Copying the first Dumb and Dumber’s plot almost in totality, this sequel has none of the inventive zest and little of the slyly intelligent humor of the original. The duo has been turned from lovably idiotic morons into unconscionable psychotics. Scenes barely fit together and the humor uses the slightest jumping point for its gags, then sends it barreling over a cliff to make sure it’s seen. Jim Carrey turns in a performances which is an obvious replica of his Llyod character rather than a natural role. The film is a mess despite a few laughs.
Stunted if well resolved visually, Dumb and Dumber To barely packs anything into its digital frame. Colors are there. Fine details are noted. Contrast is fine. Clarity is great. Yet the cinematography is utterly bland, TV-esque even. Maybe this is expecting too much.
The most positive word is “pure.” Dumb and Dumber To’s window-like effect is inarguable. Universal’s AVC encode is invisible too, leaving each shot without problems when coupled with a source carrying similar attributes. Sharpness feels natural without exaggeration and focus is well managed. Setting aside an exception for a blatantly smoothed over Jim Carrey late (an attempt to make him appear younger), there is nothing impeding the movie’s natural appearance.

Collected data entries
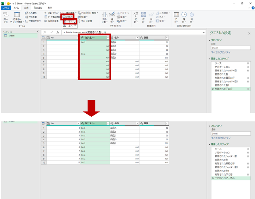
Task: Open the フィル dropdown in ribbon
Action: [68, 17]
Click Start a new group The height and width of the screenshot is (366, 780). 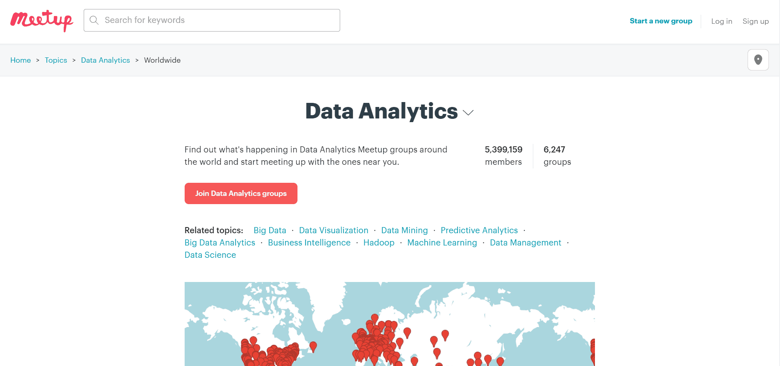point(661,21)
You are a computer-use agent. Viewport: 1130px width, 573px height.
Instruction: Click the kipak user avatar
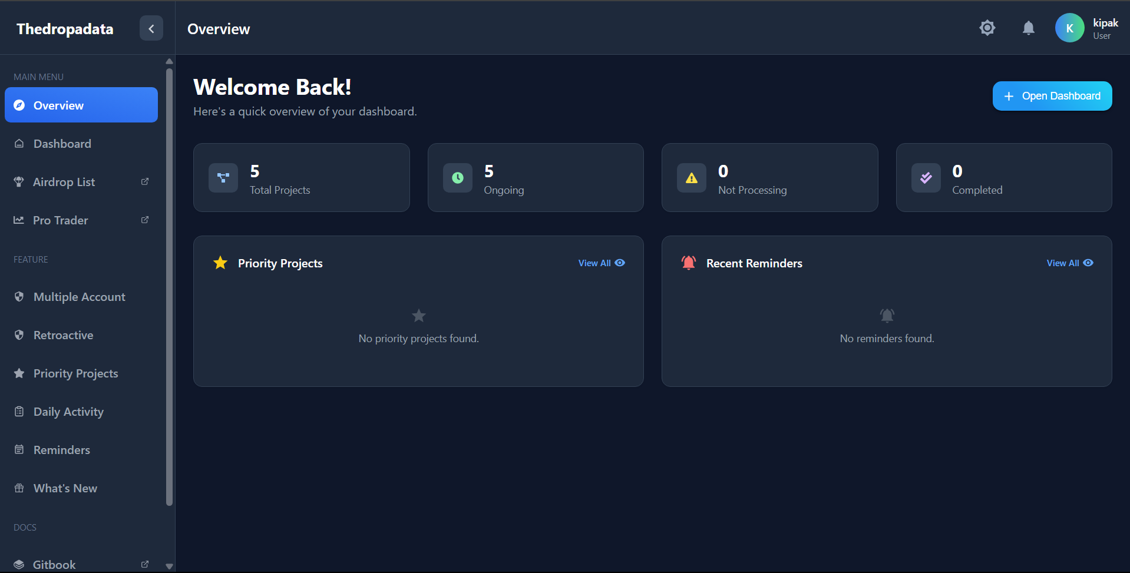[1069, 28]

What you need to do
a - In the Dumb and Dumber To review, which studio's AVC encode is described as invisible?
b - Continue the Dumb and Dumber To review from where it stops.

Task-by-task results
a - Universal's AVC encode.

b -
There are no special lighting or focal tricks. Some documentaries apply more than this one. On some base level, it’s doing what it should. Long, medium, and close shots are equally well handled. As the camera pans in to start, the trees across the yard of the hospital are flawlessly done. The same goes for any other establishing shot. Harry and Lloyd are defined down to their messy and bowl cuts respectively. Any green screen shots are notable because of the image’s unrestricted clarity. It all works, but without much energy.
Continue the decent mediocrity (?) of the audio mix too. Reaching a wide conference floor, the soundstage begins to fill. In rooms, an audience can be noted perking up when needed for applause or shocks. When it’s time to panic, the screams become directional.
Much of the track is musical, a number of hits and throwbacks to the first. They’re vibrant. The subwoofer picks up when called upon. It’s otherwise pedestrian comedy work.
Universal is pushing an alternate opening in marketing, but it’s a roughly 15 second extension of what was already in the film. Funny, but meager. Eight deleted/extended scenes offer more weight at 10-minutes. A gag reel has a few moments of note, while the featurette What’s So Smart About Dumb and Dumber To? details what makes this style of comedy so appealing.
Rather than the alternate opening, it should be That’s Awesome taking over the marketing. Five parts and 45-minutes worth of detail later, the disc finds a bonus feature groove. It looks back at the original, the timing of this sequel, chats with fans, and lays out how scenes were done – a satisfying making of.